__Work task__
Beginning with the line that holds "1276x797 pixels. How" in the data below, give again every line through the one that holds "Click the application icon in title bar", exactly as written.
-------- Task material --------
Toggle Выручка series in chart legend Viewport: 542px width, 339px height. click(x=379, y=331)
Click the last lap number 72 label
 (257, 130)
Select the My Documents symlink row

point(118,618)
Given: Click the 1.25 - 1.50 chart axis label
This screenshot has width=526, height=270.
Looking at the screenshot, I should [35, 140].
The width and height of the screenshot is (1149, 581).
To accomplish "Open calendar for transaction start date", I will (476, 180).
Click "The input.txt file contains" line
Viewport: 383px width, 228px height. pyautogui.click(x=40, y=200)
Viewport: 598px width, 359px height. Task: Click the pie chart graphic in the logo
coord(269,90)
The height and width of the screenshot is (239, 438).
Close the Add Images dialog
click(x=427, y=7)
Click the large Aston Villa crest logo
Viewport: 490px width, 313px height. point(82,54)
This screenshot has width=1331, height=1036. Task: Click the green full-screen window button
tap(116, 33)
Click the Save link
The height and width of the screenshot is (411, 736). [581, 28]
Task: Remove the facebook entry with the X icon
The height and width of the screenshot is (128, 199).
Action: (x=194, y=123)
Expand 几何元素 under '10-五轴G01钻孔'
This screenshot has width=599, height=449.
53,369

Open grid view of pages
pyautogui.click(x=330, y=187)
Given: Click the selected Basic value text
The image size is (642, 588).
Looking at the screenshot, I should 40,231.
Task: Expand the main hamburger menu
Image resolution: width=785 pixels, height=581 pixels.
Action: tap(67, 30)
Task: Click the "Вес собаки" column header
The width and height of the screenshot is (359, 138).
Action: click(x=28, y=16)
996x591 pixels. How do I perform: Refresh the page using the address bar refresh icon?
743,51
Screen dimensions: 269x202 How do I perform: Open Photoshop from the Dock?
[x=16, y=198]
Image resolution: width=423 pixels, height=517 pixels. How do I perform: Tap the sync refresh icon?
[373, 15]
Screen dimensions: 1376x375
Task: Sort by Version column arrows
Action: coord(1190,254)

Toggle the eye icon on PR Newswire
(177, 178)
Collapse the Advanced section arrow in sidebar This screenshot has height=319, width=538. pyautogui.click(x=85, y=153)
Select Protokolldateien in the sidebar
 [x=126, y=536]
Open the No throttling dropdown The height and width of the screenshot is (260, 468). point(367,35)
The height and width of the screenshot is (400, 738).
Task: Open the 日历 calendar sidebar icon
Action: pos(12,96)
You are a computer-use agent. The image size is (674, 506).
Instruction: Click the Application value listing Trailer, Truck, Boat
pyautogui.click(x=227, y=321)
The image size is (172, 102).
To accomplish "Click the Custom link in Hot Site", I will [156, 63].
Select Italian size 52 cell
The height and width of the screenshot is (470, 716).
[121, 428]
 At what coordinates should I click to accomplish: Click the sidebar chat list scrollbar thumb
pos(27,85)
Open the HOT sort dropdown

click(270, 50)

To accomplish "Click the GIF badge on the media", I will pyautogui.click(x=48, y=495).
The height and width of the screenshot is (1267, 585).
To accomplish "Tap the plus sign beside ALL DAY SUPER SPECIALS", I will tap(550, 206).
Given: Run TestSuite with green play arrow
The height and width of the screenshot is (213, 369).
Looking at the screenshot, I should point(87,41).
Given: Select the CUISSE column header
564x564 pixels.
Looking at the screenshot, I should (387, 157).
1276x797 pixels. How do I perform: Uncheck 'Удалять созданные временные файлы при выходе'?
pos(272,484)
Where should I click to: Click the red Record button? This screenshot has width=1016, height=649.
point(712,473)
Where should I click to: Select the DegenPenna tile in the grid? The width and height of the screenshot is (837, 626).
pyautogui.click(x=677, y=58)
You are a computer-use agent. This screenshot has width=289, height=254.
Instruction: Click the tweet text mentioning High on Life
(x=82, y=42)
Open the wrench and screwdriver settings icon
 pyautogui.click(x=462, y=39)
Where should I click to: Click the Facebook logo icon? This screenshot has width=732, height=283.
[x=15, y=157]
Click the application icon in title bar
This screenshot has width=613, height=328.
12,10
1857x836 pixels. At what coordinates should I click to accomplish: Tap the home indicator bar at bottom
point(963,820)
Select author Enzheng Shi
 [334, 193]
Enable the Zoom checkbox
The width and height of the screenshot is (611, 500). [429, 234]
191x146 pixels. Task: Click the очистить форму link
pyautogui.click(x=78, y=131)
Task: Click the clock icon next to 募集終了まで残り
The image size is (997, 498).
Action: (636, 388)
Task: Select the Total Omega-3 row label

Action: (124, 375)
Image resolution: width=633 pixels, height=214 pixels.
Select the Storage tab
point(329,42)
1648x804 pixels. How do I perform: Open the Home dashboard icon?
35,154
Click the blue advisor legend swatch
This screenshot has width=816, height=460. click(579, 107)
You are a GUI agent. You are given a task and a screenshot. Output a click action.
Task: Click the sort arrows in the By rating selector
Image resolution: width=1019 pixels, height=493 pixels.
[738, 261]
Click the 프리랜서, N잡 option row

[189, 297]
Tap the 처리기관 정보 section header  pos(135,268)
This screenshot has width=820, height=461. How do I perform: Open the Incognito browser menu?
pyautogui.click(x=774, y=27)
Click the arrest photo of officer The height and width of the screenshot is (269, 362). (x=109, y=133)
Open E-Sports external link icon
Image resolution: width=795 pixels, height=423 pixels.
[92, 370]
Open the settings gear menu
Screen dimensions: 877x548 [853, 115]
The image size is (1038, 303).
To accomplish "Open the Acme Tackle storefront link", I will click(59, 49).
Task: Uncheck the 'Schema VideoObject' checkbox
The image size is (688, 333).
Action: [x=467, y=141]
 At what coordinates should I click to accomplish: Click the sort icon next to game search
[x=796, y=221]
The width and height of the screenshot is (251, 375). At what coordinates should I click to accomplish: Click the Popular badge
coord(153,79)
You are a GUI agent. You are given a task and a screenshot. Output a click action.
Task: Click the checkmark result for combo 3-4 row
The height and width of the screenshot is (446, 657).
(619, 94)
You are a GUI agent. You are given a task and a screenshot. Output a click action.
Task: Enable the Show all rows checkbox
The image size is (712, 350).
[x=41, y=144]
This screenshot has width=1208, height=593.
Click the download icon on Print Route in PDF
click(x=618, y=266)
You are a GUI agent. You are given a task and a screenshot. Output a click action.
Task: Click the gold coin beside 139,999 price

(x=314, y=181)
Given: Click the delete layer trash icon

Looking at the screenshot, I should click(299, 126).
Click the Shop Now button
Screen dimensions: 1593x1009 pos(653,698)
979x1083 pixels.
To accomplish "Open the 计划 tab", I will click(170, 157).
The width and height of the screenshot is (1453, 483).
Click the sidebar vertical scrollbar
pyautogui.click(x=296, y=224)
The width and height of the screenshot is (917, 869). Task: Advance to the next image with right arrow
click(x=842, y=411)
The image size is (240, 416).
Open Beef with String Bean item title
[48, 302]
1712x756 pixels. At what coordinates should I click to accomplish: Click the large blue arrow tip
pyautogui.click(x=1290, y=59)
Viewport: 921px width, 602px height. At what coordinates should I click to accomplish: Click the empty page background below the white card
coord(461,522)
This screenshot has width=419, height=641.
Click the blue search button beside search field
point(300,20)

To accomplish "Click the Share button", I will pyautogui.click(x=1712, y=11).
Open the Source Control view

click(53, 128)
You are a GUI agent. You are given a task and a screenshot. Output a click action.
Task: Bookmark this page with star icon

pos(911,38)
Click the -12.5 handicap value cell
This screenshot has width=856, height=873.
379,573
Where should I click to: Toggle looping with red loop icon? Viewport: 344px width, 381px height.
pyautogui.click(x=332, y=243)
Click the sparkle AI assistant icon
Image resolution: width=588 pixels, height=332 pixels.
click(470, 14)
--------
__Result for this task__
1276x797 pixels. How do I perform: Uncheck 'Удалять созданные временные файлы при выходе'?
pos(272,484)
Where should I click to: Click the red Record button? This screenshot has width=1016, height=649.
point(712,473)
Where should I click to: Select the DegenPenna tile in the grid? The width and height of the screenshot is (837, 626).
pyautogui.click(x=677, y=58)
You are a computer-use agent. This screenshot has width=289, height=254.
Instruction: Click the tweet text mentioning High on Life
(x=82, y=42)
Open the wrench and screwdriver settings icon
 pyautogui.click(x=462, y=39)
Where should I click to: Click the Facebook logo icon? This screenshot has width=732, height=283.
[x=15, y=157]
Click the application icon in title bar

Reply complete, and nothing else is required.